Raccolgo i fogli e ne creo delle bandiere fissandoli a delle aste di bambù, rustiche e resistenti. Colloco queste bandiere bianche in tutti quei luoghi significativi che rimandano nella mia memoria alle situazioni descritte. Con questo gesto giungo alle radici del mio dolore e la pianto di volermi sradicare da qualcosa che mi determina. Accetto il seme.

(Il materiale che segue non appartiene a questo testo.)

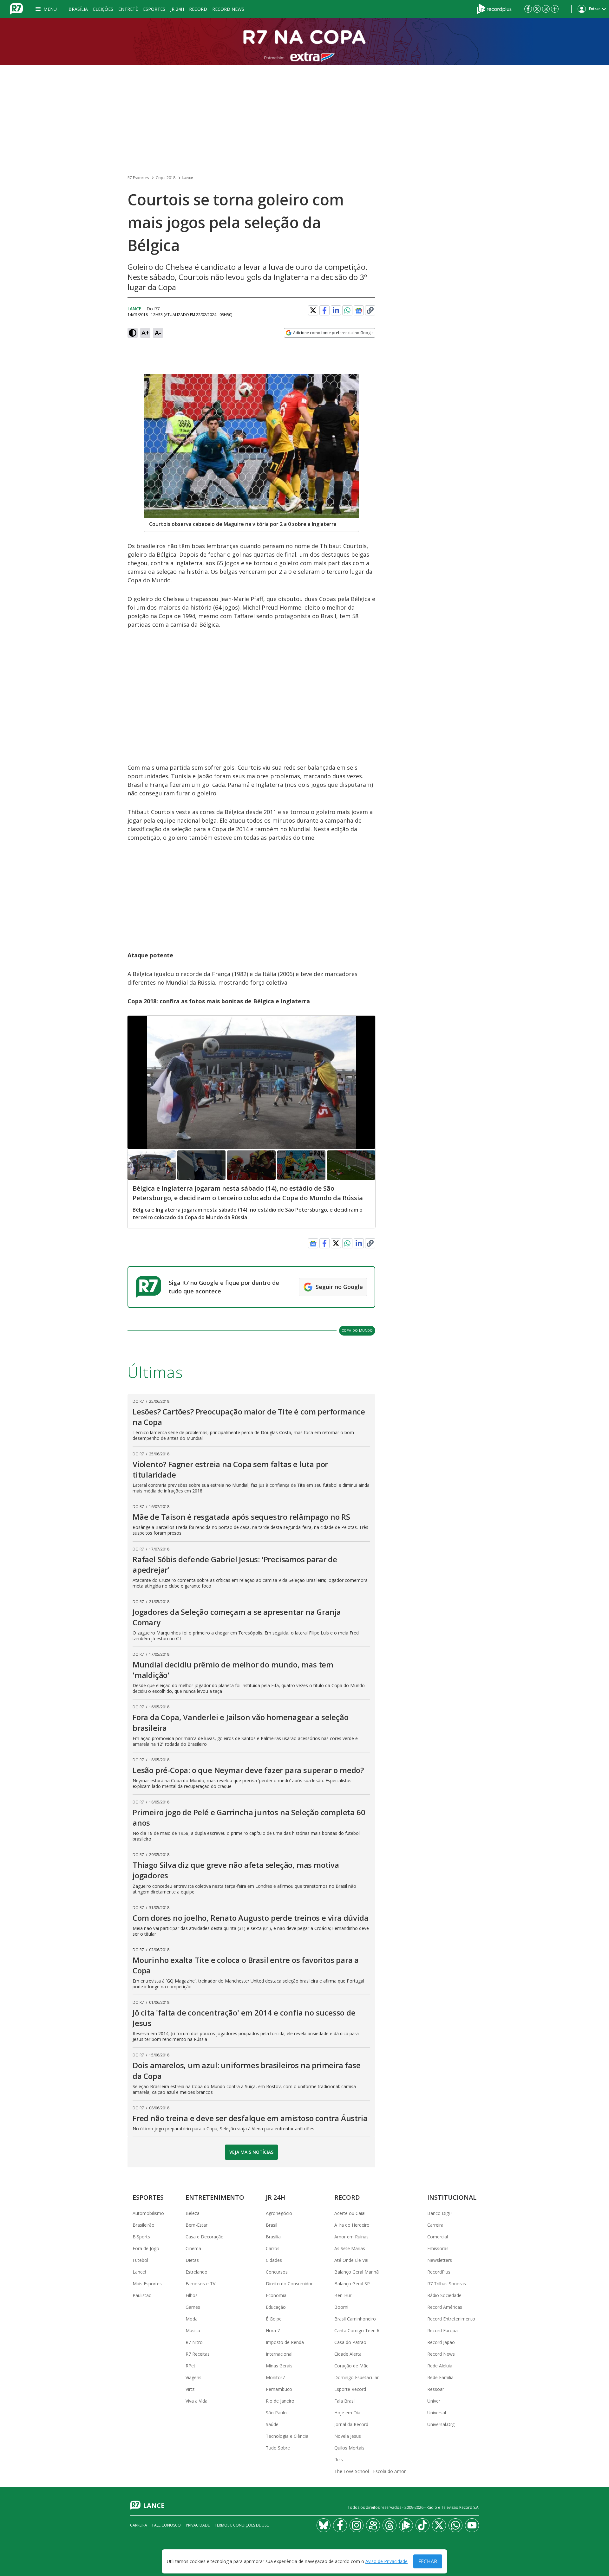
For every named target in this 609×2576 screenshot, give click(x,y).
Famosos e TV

¹ Vincenzo deriva dal nome latino Vincentius, che, tratto dall’aggettivo vincens (participio presente del verbo latino vincere), significa letteralmente “che vince”, “che conquista”, “vincente”.

To Vincenzo,
I surrender

2020
Performance
Fine Art Print, 21 x 148,5 cm

I write on paper with a pencil everything I am ashamed of, what I have never revealed, and what I have struggled to confide about my experience of the father-daughter relationship. I confide my secrets, I materialize them and make them clear in a meticulous description of what has been my drive and obstacle.
At the end, with an eraser, I attempt to remove every mark, but no matter how hard I try, I realise the paper will never return to its original clarity; a trace of the past remains imprinted.
At this point, I ask myself what sense there is in fighting against something that has already happened. I fear that continuing to erase I might risk to create other marks, by ruining the paper even more, damaging it… in the attempt to erase an uncomfortable fact, I have always worsened my situation.
I declare my surrender to my father, Vincenzo¹.
I gather the papers and make flags from them, fastening them to rustic, sturdy bamboo poles. I place those white flags in all the significant places that take me back to the situations I described. With this gesture, I reach the roots of my pain and stop trying² to uproot myself from something that defines me. I accept the seed.

¹ My father’s name, Vincenzo, comes from the Latin name Vincentius, derived from the adjective vincens (the present participle of the Latin verb vincere “to win”), meaning literally “he who wins”, “he who conquers”, “the winner”.
² In the original text, the word pianto is used, derived from the verb piantare, which in Italian means both “to stop” and “to plant”.